Wikidata:Requests for permissions/Bot/SamoaBot 33
- The following discussion is closed. Please do not modify it. Subsequent comments should be made in a new section. A summary of the conclusions reached follows. A summary of the conclusions reached follows.
- Approved--Ymblanter (talk) 18:21, 25 June 2013 (UTC)[reply]
SamoaBot (talk • contribs • new items • new lexemes • SUL • Block log • User rights log • User rights • xtools)
Operator: Ricordisamoa (talk • contribs • logs)
Task/s: import sex or gender (P21) from full name (Q1071027)
Function details: it loops into this list by Magnus Manske, and adds sex or gender (P21) with the above "source". --Ricordisamoa 13:45, 9 June 2013 (UTC)[reply]
- I am skeptical about assuming the sex based on the name alone. Some people may have a name of the opposite sex for various reasons, and some names are used for different sexes in different cultures or languages. Byrial (talk) 13:59, 9 June 2013 (UTC)[reply]
- One of the names on the list, Chris, can be used as shortform for the normally female names Christina and Christine and possibly more. Byrial (talk) 14:06, 9 June 2013 (UTC)[reply]
- While there may be the odd instance of a woman assuming a man's name to the degree that it shows up as their Wikipedia title, I tried to take great care to use only names that are used only for men across cultures and languages. I have given the list of names I used; if you think some of them are not used purely for men, I can remove them and update the list.That said, any bot action editing >130K items is bound to get a few wrong, but it will be significantly less work fixing the bot errors than adding them all manually, in a process that is bound to be error-prone itself. UPDATE after edit conflict: I'll remove Chris from the list. Any others? --Magnus Manske (talk) 14:07, 9 June 2013 (UTC)[reply]
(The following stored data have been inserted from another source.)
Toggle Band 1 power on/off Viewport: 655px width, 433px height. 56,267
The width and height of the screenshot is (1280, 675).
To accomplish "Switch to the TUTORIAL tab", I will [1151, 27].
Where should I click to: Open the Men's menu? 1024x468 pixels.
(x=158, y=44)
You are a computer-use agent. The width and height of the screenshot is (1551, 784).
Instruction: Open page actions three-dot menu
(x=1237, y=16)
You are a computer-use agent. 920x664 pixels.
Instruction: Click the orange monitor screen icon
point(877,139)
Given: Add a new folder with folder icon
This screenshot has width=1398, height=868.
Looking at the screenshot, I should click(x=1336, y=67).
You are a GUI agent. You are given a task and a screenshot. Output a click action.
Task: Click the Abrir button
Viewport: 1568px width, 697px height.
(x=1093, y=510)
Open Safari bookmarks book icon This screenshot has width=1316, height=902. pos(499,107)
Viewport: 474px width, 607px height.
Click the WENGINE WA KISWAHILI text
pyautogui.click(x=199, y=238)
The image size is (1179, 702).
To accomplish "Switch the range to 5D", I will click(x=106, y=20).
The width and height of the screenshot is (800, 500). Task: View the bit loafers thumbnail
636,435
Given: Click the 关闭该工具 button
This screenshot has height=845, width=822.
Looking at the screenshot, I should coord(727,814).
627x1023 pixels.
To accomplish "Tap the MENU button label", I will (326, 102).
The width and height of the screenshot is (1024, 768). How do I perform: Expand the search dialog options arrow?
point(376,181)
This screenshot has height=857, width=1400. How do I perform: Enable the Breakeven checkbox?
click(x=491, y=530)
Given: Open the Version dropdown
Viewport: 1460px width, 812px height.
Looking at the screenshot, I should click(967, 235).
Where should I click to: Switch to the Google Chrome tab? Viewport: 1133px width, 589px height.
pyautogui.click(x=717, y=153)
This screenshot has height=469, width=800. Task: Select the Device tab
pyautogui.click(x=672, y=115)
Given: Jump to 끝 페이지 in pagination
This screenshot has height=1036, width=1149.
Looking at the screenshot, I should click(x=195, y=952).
- "Chris" removed. 134,965 items remaining. Same location. --Magnus Manske (talk) 14:24, 9 June 2013 (UTC)[reply]
- Please also remove Jan which may be a shortform for Janice or Janet. Then I will Support, as the error rate probably will low enough to justify the saved work. Besides I note that the statements will be recognizable by the source indication, so the users will be "warned". Byrial (talk) 14:49, 9 June 2013 (UTC)[reply]
- Done, 133,927 items remaining in the list. --Magnus Manske (talk) 15:21, 9 June 2013 (UTC)[reply]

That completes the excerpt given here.